Is there any way to get the raw numbers for the checks, instead of just ok/not ok?
For example, if I want to monitor memory usage of a host over a process that runs for a few hours and see how it fluctuates, can nagios do that, or will it only tell me if it trips some threshold?
I believe what you're looking for is an RRDtool to collect data for you. I use check_mk which is a collection of extensions for Nagios, but there are a ton of other options.
Generally, nagios notifies you of ok/not okay. I think it's safe to say that most people use nagios to let them know whether something odd is going on in their environment. It does display the numbers for the current state, but that doesn't sound like what you're asking for.

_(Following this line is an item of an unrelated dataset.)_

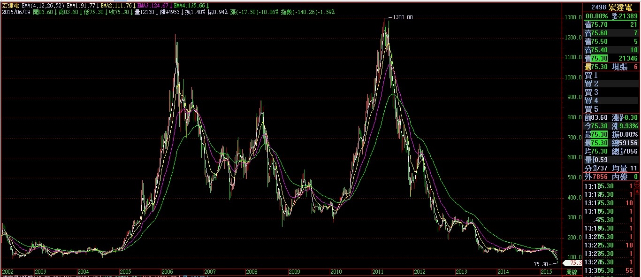Click the 2015/06/09 date label

click(x=14, y=11)
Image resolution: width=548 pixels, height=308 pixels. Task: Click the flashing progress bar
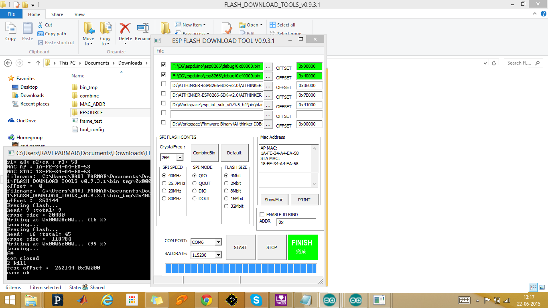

I've grepped values out of nagios.log before. It's not pretty, but it's doable, and if this is a one-shot that might be your best bet. (Example: I was once asked to pull out the history of Exchange eating all its storage over a period of time.)

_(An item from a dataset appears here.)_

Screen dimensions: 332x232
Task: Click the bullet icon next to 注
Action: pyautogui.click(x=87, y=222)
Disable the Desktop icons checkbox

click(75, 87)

If you're instead looking for nagios to check for fluctuations all the time, you might be able to write some kind of custom script for npre to run that defines ok/not okay as "fluctuating too much."
I hope that helps.
There are various RRD ( a special type of database for collecting this kind of time data ) add-ons to nagios.
However, nagios is poor choice for this kind of performance monitoring. It really functions best as an alert system and most sites use something else like ganglia or cactus for ongoing performance tracking.

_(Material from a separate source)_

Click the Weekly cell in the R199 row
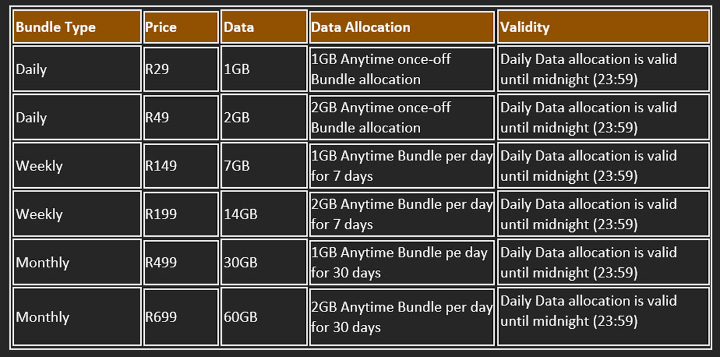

Nagios is the smoke alarm, ganglia is the thermometer.
There is a third field in every check in which you can put any kind of data you want, but that requires searching the nagios.log file.
Nagios is best for monitoring services to ensure you get notified if service /box is down. I would suggest munin for graphing system resources, munin has the feature of alerting too ,in case a resource value goes beyond a threshold. I am using munin (as a secondary monitoring tool) with Amazon SNS to get alerts.
Out of the box, so to speak, Nagios does nothing with the actual data that's returned; You use an add-on that hooks into Nagios to process the data. One of the more popular add-ons for graphing this perfdata is pnp4nagios. It integrates well with the web UI, is easy to set up, and it packaged in several Linux distros too.
For other options, see the graphing/trending add-on category over at Nagios Exchange.
Nagios is basically an alert system as the others have said, i.e. there is no historical-reporting system embedded.
However there are many addons that will do the job for you. I believe NagiosGraph is the most common one, that is simple enough in installation and in use.
You can have daily, weekly, monthly and yearly views of your metric and you can also create your own graphs for your plugins by manipulating the metric mapping (the nagiosgraph map file).